Si tratterebbe della prosecuzione di quanto iniziato verso la fine dell’anno passato, e sarebbe un’altra applicazione della strategia della tensione vista nel secolo scorso, soltanto che stavolta non c’è come negli anni’70 una semplice volontà di perseguire un fine politico che allora era la permanenza dell’Italia nel recinto della NATO.
Se si vuole forse individuare una qualche manovra politica che potrebbe trarre beneficio da tale scenario, si potrebbe prendere in considerazione l’ipotesi delle larghe intese volute fortemente da Mattarella, che spinge per un esecutivo di difesa estrema di ciò che resta della Seconda Repubblica e dell’anglosfera.
Il governissimo, se mai dovesse farcela, non cambierà comunque le sorti di un sistema politico profondamente in crisi e sempre più a secco di consensi.

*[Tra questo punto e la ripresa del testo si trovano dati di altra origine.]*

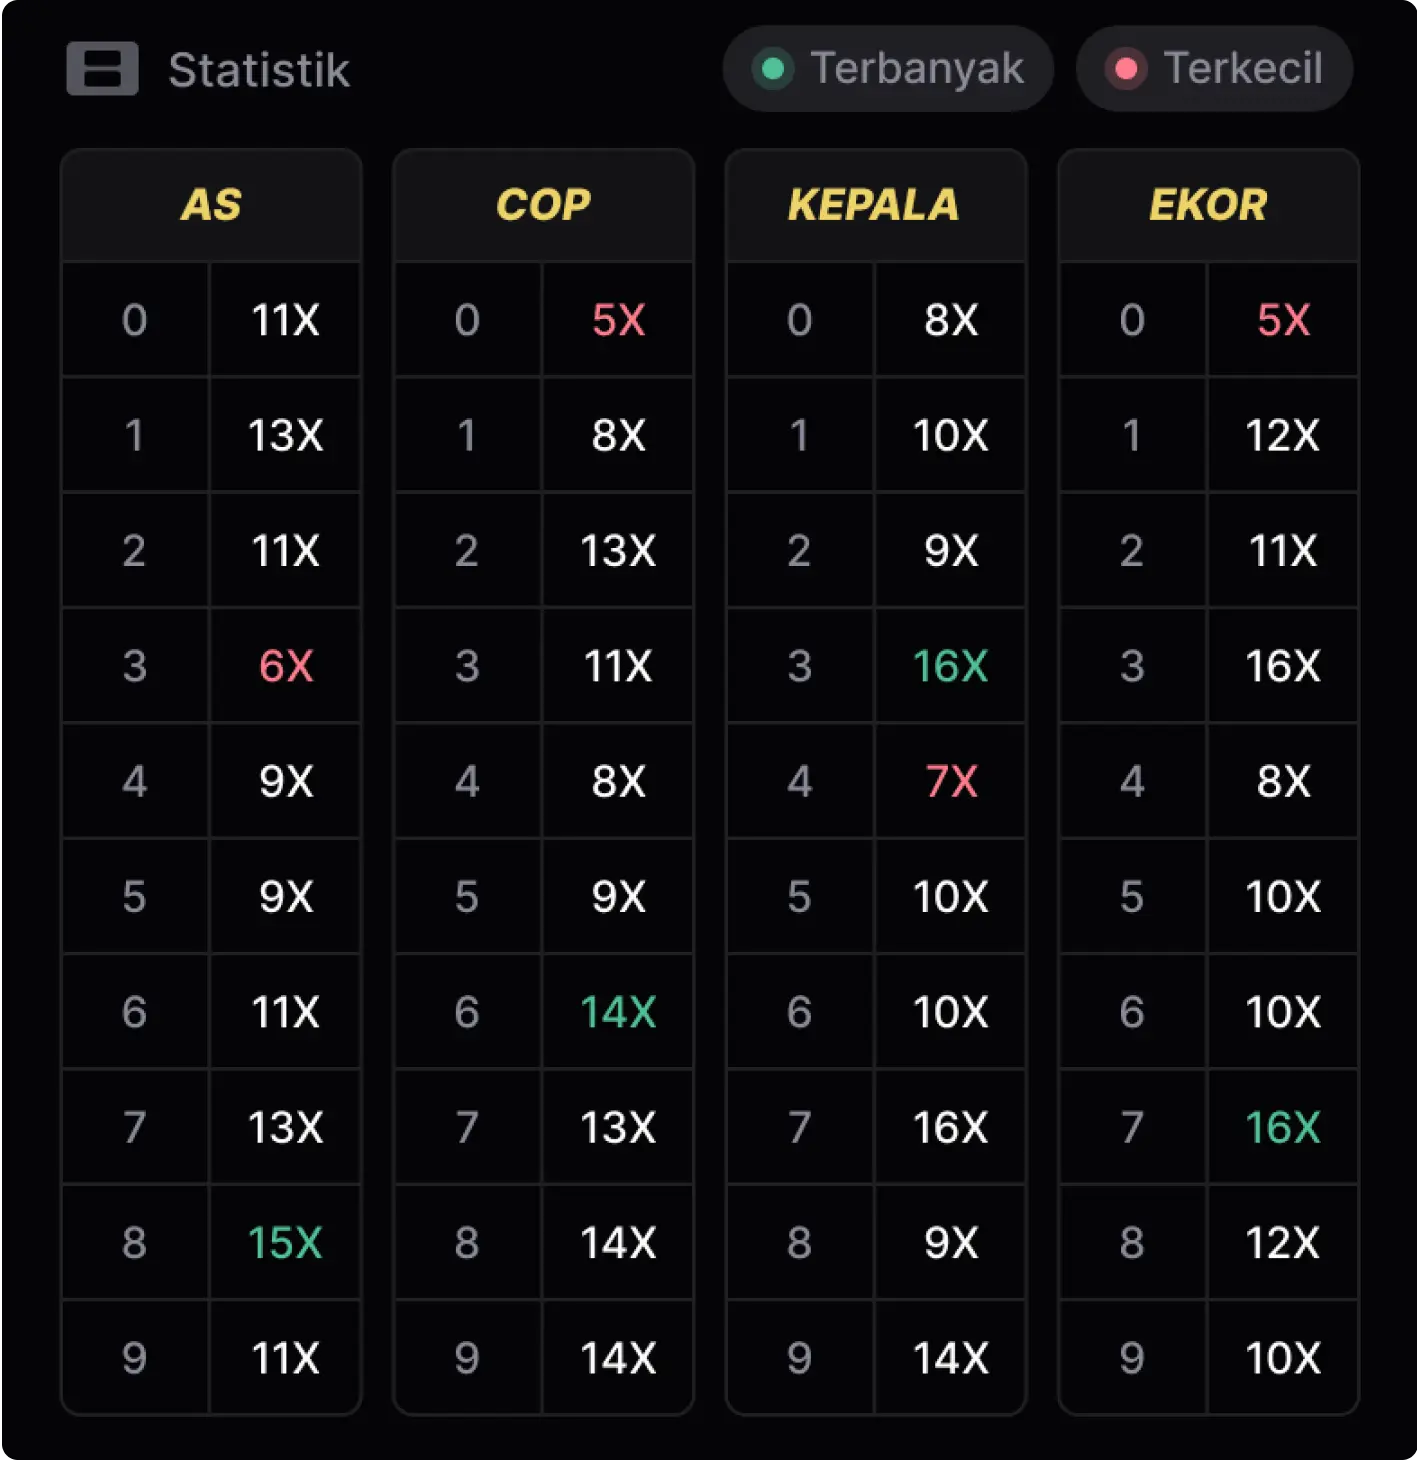Toggle the Terkecil filter
The height and width of the screenshot is (1460, 1417).
pyautogui.click(x=1214, y=69)
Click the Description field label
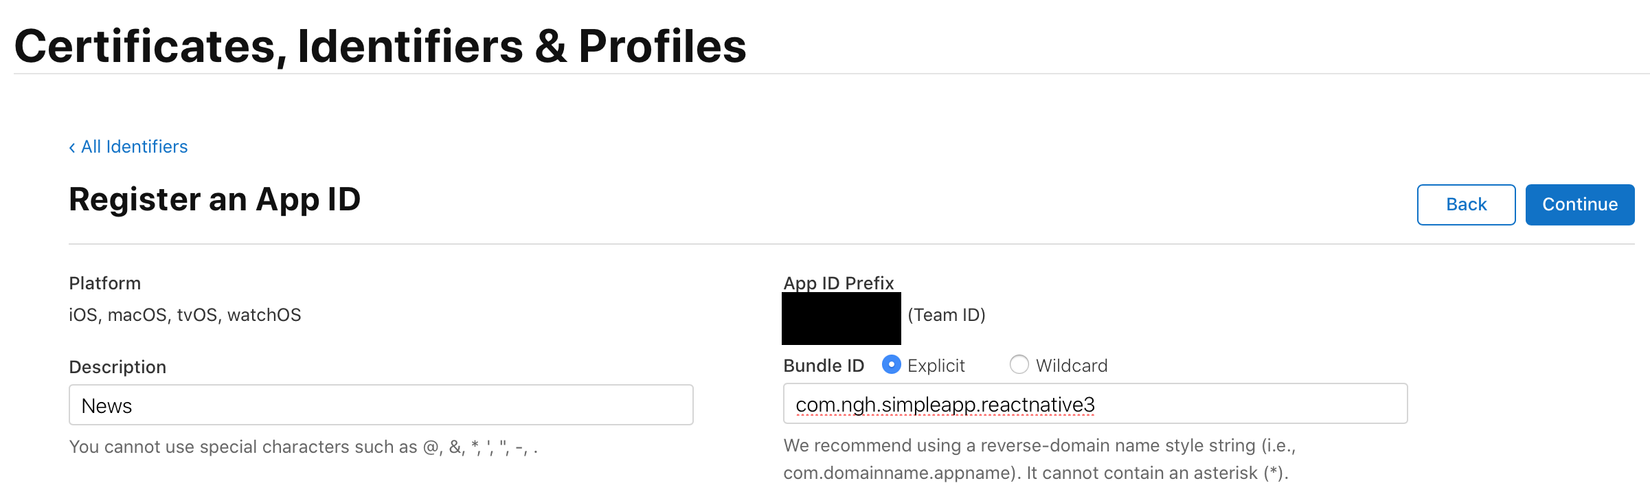1650x499 pixels. (117, 367)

Se quindi nella prossima primavera ci sarà l’escalation di violenze degli immigrati, sarà più che altro una manifestazione della logica del terrore per il terrore, del caos per il caos, di fronte ad una Unione europea ormai sempre più irrilevante e stretta dall’accerchiamento del mondo multipolare e dagli Stati Uniti sempre più vicini a Mosca.
Sono queste le fasi più turbolente, perché sono quelle nelle quali l’apparato che era stato costruito a Yalta sta morendo, e la sua unica risposta a tale crisi è quella di rincorrere la destabilizzazione, di provare in tutti modi a seminare caos e violenza.